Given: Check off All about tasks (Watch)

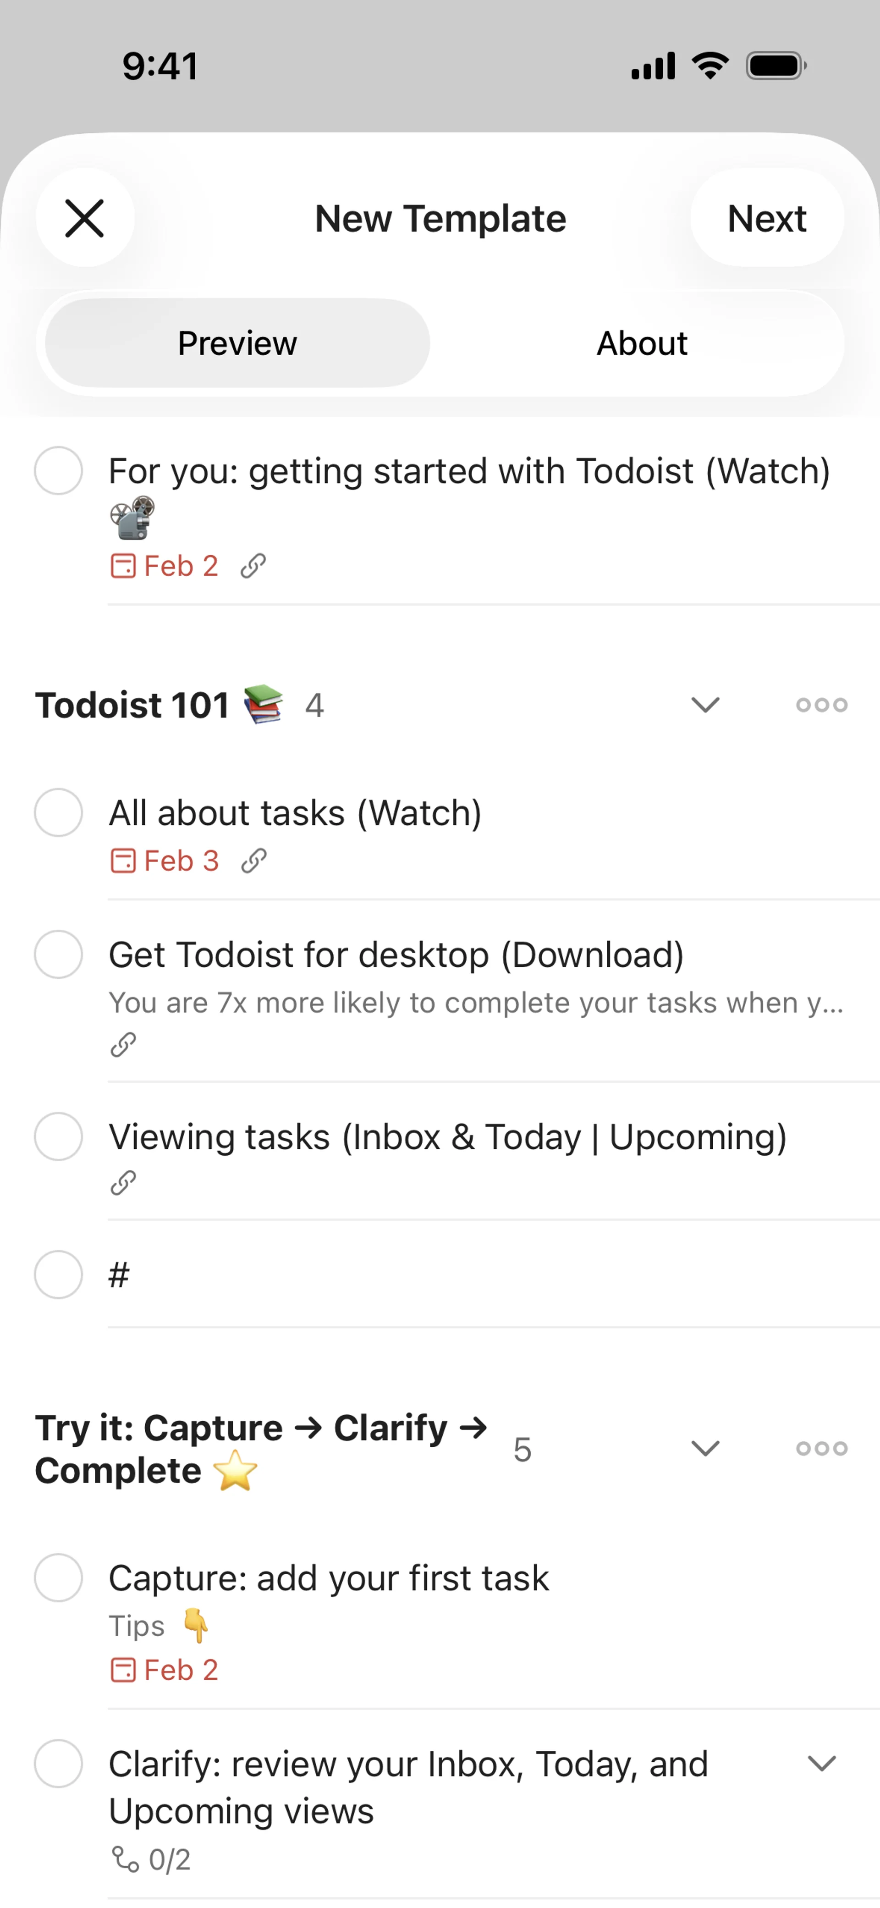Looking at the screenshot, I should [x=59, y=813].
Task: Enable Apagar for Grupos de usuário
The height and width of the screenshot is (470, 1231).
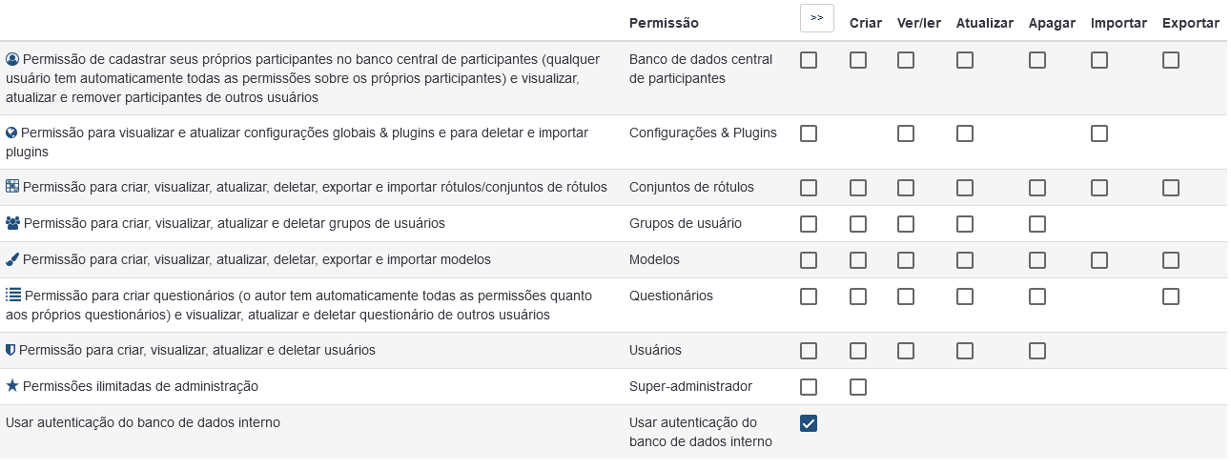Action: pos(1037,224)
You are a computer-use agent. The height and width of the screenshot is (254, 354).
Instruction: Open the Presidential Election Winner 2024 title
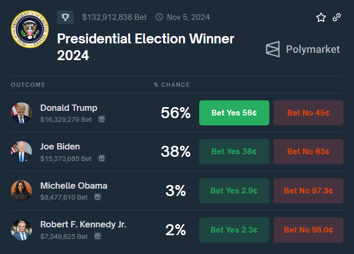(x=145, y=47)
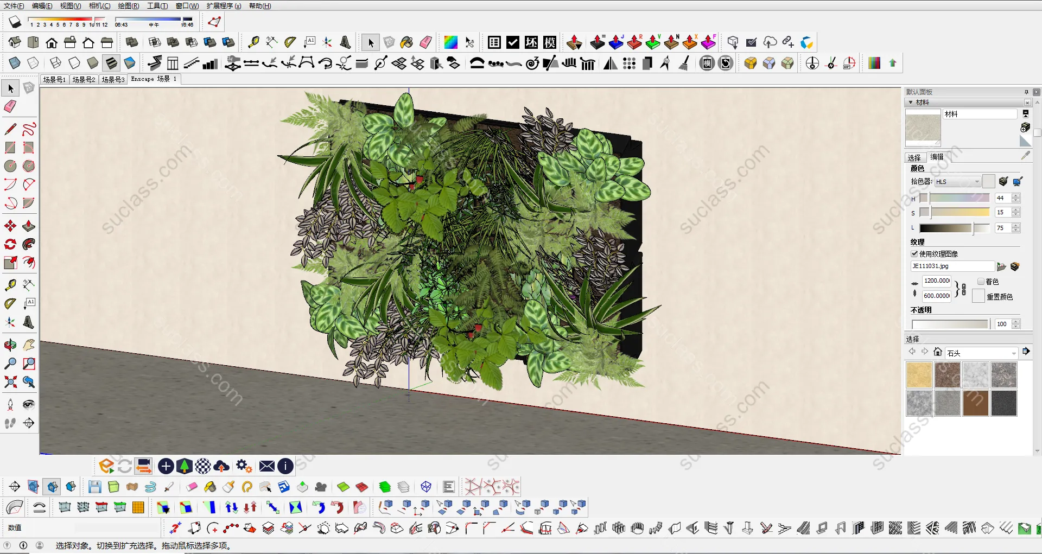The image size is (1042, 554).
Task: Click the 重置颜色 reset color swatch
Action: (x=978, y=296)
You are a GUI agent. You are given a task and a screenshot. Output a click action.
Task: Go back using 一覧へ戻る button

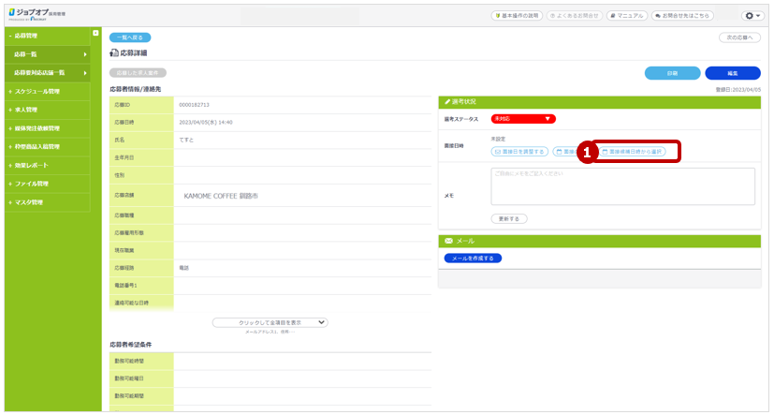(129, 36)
*-*-*
[What you have to do]
Please turn the records into a numbered list, from the line with "Task: Enable Apagar for Grupos de usuário" through the end of the records, both included. Skip blank lines and leave the pictures out.

[The completed task]
1. Task: Enable Apagar for Grupos de usuário
2. The height and width of the screenshot is (470, 1231).
3. Action: pos(1037,224)
4. You are a computer-use agent. The height and width of the screenshot is (254, 354).
5. Instruction: Open the Presidential Election Winner 2024 title
6. (x=145, y=47)
7. The image size is (1042, 554).
8. Task: Click the 重置颜色 reset color swatch
9. Action: (x=978, y=296)
10. You are a GUI agent. You are given a task and a screenshot. Output a click action.
11. Task: Go back using 一覧へ戻る button
12. (129, 36)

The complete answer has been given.